To view the Unusual time of application access risk indicator reported for a user, navigate to Security > Users, and select the user.

Unusual time of application access

  • The WHAT HAPPENED section, you can view the summary of the event. You can view the number of new applications that were accessed and when they were accessed.

Unusual time of application access what happened

  • The EVENT DETAILS section, the event is displayed in graphical and tabular format. The events appear as individual entries in the graph and the table provides the following key information about the events:

    • Time. The time the application was accessed.

    • Application name. Name of the application accessed.

    • Time zone. Time zone from which the application is accessed.

    Unusual time of application access event details

What actions you can apply to the user?

You can perform the following actions on the user’s account:

  • Add to watchlist. When you want to monitor a user for future potential threats, you can add them to a watchlist.

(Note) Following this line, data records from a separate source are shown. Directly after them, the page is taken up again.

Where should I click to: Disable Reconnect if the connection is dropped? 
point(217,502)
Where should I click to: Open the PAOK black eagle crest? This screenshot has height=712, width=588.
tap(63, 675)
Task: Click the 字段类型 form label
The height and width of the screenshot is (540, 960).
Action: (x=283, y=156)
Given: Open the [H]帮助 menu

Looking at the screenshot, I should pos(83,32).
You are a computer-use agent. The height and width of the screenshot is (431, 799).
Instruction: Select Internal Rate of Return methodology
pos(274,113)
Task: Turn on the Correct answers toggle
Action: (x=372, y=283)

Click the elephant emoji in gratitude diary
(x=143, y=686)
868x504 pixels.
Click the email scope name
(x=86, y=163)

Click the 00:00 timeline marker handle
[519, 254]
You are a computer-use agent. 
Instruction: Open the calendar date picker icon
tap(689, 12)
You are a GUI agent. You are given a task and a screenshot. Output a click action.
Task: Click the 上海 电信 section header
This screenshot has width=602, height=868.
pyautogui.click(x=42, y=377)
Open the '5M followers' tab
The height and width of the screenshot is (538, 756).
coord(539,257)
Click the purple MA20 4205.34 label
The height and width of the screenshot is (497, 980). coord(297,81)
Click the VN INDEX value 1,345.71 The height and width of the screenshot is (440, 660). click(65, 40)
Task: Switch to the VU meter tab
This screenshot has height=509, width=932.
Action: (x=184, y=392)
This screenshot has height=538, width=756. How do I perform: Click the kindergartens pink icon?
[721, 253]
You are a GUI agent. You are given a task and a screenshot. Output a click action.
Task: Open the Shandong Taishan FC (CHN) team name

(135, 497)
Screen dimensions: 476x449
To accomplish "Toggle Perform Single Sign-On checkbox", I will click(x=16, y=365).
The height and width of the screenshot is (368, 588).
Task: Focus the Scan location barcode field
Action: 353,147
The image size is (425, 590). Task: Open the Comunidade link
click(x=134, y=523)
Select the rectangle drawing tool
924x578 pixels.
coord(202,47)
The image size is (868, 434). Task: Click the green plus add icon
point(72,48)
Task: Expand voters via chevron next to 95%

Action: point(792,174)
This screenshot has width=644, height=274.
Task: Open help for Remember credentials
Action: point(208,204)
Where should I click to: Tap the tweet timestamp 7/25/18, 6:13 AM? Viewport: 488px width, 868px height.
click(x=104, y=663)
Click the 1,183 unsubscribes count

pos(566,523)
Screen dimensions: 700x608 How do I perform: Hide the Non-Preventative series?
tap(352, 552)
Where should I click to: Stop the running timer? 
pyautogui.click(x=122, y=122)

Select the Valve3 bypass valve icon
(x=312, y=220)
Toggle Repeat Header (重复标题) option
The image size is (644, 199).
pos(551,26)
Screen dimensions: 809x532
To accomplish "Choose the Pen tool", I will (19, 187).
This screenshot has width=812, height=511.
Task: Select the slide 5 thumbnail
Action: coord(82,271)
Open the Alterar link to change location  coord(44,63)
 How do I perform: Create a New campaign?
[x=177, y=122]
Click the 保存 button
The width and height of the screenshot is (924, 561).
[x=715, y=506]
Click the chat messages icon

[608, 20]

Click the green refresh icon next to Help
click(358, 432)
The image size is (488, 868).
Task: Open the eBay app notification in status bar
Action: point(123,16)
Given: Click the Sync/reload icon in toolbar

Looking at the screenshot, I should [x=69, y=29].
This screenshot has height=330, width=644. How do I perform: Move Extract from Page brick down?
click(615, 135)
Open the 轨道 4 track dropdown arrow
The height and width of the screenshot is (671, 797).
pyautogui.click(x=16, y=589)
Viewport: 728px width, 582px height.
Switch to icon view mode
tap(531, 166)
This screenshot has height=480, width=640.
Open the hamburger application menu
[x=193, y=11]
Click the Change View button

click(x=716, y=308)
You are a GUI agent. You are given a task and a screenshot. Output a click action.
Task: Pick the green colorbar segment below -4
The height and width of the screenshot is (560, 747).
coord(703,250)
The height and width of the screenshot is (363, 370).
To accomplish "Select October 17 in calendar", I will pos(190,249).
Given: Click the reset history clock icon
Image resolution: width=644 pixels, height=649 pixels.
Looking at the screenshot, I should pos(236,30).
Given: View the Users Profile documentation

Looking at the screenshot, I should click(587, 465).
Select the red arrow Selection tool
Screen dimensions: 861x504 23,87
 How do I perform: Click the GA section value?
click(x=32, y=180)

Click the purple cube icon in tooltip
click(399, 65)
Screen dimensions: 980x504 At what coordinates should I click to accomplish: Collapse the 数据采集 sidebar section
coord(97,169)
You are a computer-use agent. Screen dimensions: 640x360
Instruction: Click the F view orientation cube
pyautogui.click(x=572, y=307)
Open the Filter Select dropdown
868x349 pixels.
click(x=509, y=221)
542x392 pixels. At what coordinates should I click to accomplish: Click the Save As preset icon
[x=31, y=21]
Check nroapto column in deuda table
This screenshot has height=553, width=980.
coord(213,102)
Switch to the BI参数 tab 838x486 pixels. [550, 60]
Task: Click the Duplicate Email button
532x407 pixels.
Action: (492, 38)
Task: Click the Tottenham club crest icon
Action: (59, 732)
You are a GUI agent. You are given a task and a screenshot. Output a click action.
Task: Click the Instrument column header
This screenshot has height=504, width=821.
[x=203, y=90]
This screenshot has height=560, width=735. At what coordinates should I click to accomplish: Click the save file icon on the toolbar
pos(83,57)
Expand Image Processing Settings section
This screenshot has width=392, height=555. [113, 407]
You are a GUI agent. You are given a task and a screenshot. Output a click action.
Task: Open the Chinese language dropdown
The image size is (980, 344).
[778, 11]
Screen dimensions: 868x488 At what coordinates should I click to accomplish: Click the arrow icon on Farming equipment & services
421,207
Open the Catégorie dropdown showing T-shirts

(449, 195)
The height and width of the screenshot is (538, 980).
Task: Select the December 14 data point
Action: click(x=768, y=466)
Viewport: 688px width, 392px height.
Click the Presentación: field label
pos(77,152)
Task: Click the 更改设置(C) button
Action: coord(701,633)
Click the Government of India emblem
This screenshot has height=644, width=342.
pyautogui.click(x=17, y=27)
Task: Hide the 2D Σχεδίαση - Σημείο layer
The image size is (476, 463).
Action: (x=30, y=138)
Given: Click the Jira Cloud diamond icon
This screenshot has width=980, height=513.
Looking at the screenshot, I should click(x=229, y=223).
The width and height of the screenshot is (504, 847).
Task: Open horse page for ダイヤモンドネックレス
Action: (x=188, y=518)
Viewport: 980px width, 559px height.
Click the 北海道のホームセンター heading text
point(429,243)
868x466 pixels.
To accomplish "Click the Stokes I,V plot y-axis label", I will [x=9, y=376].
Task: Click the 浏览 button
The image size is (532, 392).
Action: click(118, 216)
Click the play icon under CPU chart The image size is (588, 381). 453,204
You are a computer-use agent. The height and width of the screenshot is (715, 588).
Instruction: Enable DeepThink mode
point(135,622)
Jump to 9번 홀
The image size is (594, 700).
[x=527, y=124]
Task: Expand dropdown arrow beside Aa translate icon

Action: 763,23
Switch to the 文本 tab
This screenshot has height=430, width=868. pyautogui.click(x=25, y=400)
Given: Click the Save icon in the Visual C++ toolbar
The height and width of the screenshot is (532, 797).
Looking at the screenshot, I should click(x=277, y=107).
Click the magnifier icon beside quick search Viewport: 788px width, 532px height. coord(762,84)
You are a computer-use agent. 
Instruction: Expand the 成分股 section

  • Notify admin. When there is any unusual or suspicious activity on the user’s account, an email notification is sent to all Citrix Cloud administrators.

  • Log off user. When a user is logged off from their account, they cannot access the resource through Virtual Desktops.

  • Start session recording. If there is an unusual event on the user’s Virtual Desktops account, the administrator can begin recording the user’s activities of future logon sessions. However, if the user is on Virtual Apps and Desktops 7.18 or a greater version, the administrator can dynamically start and stop recording the user’s current logon session.

To learn more about actions and how to configure them manually, see Policies and Actions.

To apply the actions to the user manually, navigate to the user’s profile and select the appropriate risk indicator. From the Action menu, select an action and click Apply.